Please retype the records below exactly as they stand.

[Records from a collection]
——————————

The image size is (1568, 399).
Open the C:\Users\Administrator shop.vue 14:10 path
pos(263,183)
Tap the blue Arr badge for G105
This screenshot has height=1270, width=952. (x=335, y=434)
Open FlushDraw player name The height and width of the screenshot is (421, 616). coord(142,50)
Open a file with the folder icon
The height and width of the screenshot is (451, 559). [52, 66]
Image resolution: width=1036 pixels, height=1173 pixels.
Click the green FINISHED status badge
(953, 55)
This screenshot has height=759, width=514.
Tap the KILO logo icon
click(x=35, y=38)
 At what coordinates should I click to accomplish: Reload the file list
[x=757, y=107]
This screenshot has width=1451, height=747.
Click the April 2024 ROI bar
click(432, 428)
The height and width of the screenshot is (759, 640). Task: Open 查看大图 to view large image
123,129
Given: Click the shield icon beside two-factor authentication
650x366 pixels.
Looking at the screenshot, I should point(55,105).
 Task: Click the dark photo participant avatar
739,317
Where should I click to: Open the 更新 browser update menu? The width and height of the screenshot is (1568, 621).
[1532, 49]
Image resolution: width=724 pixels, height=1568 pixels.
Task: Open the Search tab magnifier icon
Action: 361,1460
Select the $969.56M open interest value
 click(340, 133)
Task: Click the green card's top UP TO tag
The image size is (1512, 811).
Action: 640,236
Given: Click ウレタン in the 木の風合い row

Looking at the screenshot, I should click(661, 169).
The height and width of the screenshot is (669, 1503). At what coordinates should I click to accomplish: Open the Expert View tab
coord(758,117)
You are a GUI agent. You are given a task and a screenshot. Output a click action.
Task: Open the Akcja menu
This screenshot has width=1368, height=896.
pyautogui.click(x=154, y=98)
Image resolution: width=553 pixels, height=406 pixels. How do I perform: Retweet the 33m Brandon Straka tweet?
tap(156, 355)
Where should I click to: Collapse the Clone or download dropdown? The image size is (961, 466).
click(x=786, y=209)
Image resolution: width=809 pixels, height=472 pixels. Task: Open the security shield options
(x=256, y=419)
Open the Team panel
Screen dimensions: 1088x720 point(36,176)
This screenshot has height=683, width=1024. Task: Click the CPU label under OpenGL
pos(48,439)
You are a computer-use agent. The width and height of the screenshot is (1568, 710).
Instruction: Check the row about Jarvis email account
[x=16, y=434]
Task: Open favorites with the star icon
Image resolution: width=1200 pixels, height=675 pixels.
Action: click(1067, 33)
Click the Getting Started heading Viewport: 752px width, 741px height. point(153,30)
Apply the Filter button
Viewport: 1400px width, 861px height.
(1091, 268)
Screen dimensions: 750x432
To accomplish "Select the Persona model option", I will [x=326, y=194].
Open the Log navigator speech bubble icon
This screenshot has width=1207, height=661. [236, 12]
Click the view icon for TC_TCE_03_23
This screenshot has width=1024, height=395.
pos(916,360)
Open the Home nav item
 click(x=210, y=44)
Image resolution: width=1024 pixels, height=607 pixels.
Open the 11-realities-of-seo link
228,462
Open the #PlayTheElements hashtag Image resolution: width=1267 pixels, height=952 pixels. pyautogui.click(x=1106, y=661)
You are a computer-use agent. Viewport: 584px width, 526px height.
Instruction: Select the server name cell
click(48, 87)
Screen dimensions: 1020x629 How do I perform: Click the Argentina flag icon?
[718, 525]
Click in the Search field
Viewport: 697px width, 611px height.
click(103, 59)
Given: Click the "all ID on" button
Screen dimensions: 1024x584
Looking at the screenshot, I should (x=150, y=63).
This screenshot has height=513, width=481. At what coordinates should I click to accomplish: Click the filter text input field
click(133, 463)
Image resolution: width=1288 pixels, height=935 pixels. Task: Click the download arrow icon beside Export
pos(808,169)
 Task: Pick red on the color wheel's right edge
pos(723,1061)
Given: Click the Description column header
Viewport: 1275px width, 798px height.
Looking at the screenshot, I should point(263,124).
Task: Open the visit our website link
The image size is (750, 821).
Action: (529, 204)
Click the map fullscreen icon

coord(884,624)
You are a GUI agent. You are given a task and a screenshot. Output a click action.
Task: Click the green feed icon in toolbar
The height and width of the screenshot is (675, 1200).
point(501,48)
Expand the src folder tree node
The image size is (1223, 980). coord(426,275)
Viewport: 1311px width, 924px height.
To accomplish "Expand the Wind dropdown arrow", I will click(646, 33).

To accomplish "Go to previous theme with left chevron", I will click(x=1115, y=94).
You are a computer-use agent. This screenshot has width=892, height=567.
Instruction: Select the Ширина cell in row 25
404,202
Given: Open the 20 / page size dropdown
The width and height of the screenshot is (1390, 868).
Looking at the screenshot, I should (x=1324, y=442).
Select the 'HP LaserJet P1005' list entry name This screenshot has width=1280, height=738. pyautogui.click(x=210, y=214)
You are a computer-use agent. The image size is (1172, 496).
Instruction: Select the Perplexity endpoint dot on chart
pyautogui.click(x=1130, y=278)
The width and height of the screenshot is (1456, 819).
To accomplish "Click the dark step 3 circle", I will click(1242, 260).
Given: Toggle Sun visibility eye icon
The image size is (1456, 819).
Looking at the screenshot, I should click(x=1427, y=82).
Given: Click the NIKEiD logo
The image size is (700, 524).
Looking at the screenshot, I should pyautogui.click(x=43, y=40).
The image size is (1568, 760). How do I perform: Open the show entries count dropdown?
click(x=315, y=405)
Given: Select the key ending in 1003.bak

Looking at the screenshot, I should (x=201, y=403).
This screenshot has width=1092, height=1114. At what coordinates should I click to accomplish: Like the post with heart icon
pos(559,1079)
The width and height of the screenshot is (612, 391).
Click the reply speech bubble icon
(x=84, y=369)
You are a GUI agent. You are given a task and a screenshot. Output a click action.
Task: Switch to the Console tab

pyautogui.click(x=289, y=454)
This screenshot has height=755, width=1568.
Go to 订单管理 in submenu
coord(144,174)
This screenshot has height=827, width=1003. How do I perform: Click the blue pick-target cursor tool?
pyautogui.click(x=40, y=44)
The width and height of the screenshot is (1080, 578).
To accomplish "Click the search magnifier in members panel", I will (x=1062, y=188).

——————————

- [Exercise output]
The image size is (1568, 399).
Open the C:\Users\Administrator shop.vue 14:10 path
pos(263,183)
Tap the blue Arr badge for G105
This screenshot has height=1270, width=952. (x=335, y=434)
Open FlushDraw player name The height and width of the screenshot is (421, 616). coord(142,50)
Open a file with the folder icon
The height and width of the screenshot is (451, 559). [52, 66]
Image resolution: width=1036 pixels, height=1173 pixels.
Click the green FINISHED status badge
(953, 55)
This screenshot has height=759, width=514.
Tap the KILO logo icon
click(x=35, y=38)
 At what coordinates should I click to accomplish: Reload the file list
[x=757, y=107]
This screenshot has width=1451, height=747.
Click the April 2024 ROI bar
click(432, 428)
The height and width of the screenshot is (759, 640). Task: Open 查看大图 to view large image
123,129
Given: Click the shield icon beside two-factor authentication
650x366 pixels.
Looking at the screenshot, I should point(55,105).
 Task: Click the dark photo participant avatar
739,317
Where should I click to: Open the 更新 browser update menu? The width and height of the screenshot is (1568, 621).
[1532, 49]
Image resolution: width=724 pixels, height=1568 pixels.
Task: Open the Search tab magnifier icon
Action: 361,1460
Select the $969.56M open interest value
 click(340, 133)
Task: Click the green card's top UP TO tag
The image size is (1512, 811).
Action: 640,236
Given: Click ウレタン in the 木の風合い row

Looking at the screenshot, I should click(661, 169).
The height and width of the screenshot is (669, 1503). At what coordinates should I click to accomplish: Open the Expert View tab
coord(758,117)
You are a GUI agent. You are given a task and a screenshot. Output a click action.
Task: Open the Akcja menu
This screenshot has width=1368, height=896.
pyautogui.click(x=154, y=98)
Image resolution: width=553 pixels, height=406 pixels. How do I perform: Retweet the 33m Brandon Straka tweet?
tap(156, 355)
Where should I click to: Collapse the Clone or download dropdown? The image size is (961, 466).
click(x=786, y=209)
Image resolution: width=809 pixels, height=472 pixels. Task: Open the security shield options
(x=256, y=419)
Open the Team panel
Screen dimensions: 1088x720 point(36,176)
This screenshot has height=683, width=1024. Task: Click the CPU label under OpenGL
pos(48,439)
You are a computer-use agent. The width and height of the screenshot is (1568, 710).
Instruction: Check the row about Jarvis email account
[x=16, y=434]
Task: Open favorites with the star icon
Image resolution: width=1200 pixels, height=675 pixels.
Action: click(1067, 33)
Click the Getting Started heading Viewport: 752px width, 741px height. point(153,30)
Apply the Filter button
Viewport: 1400px width, 861px height.
(1091, 268)
Screen dimensions: 750x432
To accomplish "Select the Persona model option", I will [x=326, y=194].
Open the Log navigator speech bubble icon
This screenshot has width=1207, height=661. [236, 12]
Click the view icon for TC_TCE_03_23
This screenshot has width=1024, height=395.
pos(916,360)
Open the Home nav item
 click(x=210, y=44)
Image resolution: width=1024 pixels, height=607 pixels.
Open the 11-realities-of-seo link
228,462
Open the #PlayTheElements hashtag Image resolution: width=1267 pixels, height=952 pixels. pyautogui.click(x=1106, y=661)
You are a computer-use agent. Viewport: 584px width, 526px height.
Instruction: Select the server name cell
click(48, 87)
Screen dimensions: 1020x629 How do I perform: Click the Argentina flag icon?
[718, 525]
Click in the Search field
Viewport: 697px width, 611px height.
click(103, 59)
Given: Click the "all ID on" button
Screen dimensions: 1024x584
Looking at the screenshot, I should (x=150, y=63).
This screenshot has height=513, width=481. At what coordinates should I click to accomplish: Click the filter text input field
click(133, 463)
Image resolution: width=1288 pixels, height=935 pixels. Task: Click the download arrow icon beside Export
pos(808,169)
 Task: Pick red on the color wheel's right edge
pos(723,1061)
Given: Click the Description column header
Viewport: 1275px width, 798px height.
Looking at the screenshot, I should point(263,124).
Task: Open the visit our website link
The image size is (750, 821).
Action: (529, 204)
Click the map fullscreen icon

coord(884,624)
You are a GUI agent. You are given a task and a screenshot. Output a click action.
Task: Click the green feed icon in toolbar
The height and width of the screenshot is (675, 1200).
point(501,48)
Expand the src folder tree node
The image size is (1223, 980). coord(426,275)
Viewport: 1311px width, 924px height.
To accomplish "Expand the Wind dropdown arrow", I will click(646, 33).

To accomplish "Go to previous theme with left chevron", I will click(x=1115, y=94).
You are a computer-use agent. This screenshot has width=892, height=567.
Instruction: Select the Ширина cell in row 25
404,202
Given: Open the 20 / page size dropdown
The width and height of the screenshot is (1390, 868).
Looking at the screenshot, I should (x=1324, y=442).
Select the 'HP LaserJet P1005' list entry name This screenshot has width=1280, height=738. pyautogui.click(x=210, y=214)
You are a computer-use agent. The image size is (1172, 496).
Instruction: Select the Perplexity endpoint dot on chart
pyautogui.click(x=1130, y=278)
The width and height of the screenshot is (1456, 819).
To accomplish "Click the dark step 3 circle", I will click(1242, 260).
Given: Toggle Sun visibility eye icon
The image size is (1456, 819).
Looking at the screenshot, I should click(x=1427, y=82).
Given: Click the NIKEiD logo
The image size is (700, 524).
Looking at the screenshot, I should pyautogui.click(x=43, y=40).
The image size is (1568, 760). How do I perform: Open the show entries count dropdown?
click(x=315, y=405)
Given: Select the key ending in 1003.bak

Looking at the screenshot, I should (x=201, y=403).
This screenshot has width=1092, height=1114. At what coordinates should I click to accomplish: Like the post with heart icon
pos(559,1079)
The width and height of the screenshot is (612, 391).
Click the reply speech bubble icon
(x=84, y=369)
You are a GUI agent. You are given a task and a screenshot. Output a click action.
Task: Switch to the Console tab

pyautogui.click(x=289, y=454)
This screenshot has height=755, width=1568.
Go to 订单管理 in submenu
coord(144,174)
This screenshot has height=827, width=1003. How do I perform: Click the blue pick-target cursor tool?
pyautogui.click(x=40, y=44)
The width and height of the screenshot is (1080, 578).
To accomplish "Click the search magnifier in members panel", I will (x=1062, y=188).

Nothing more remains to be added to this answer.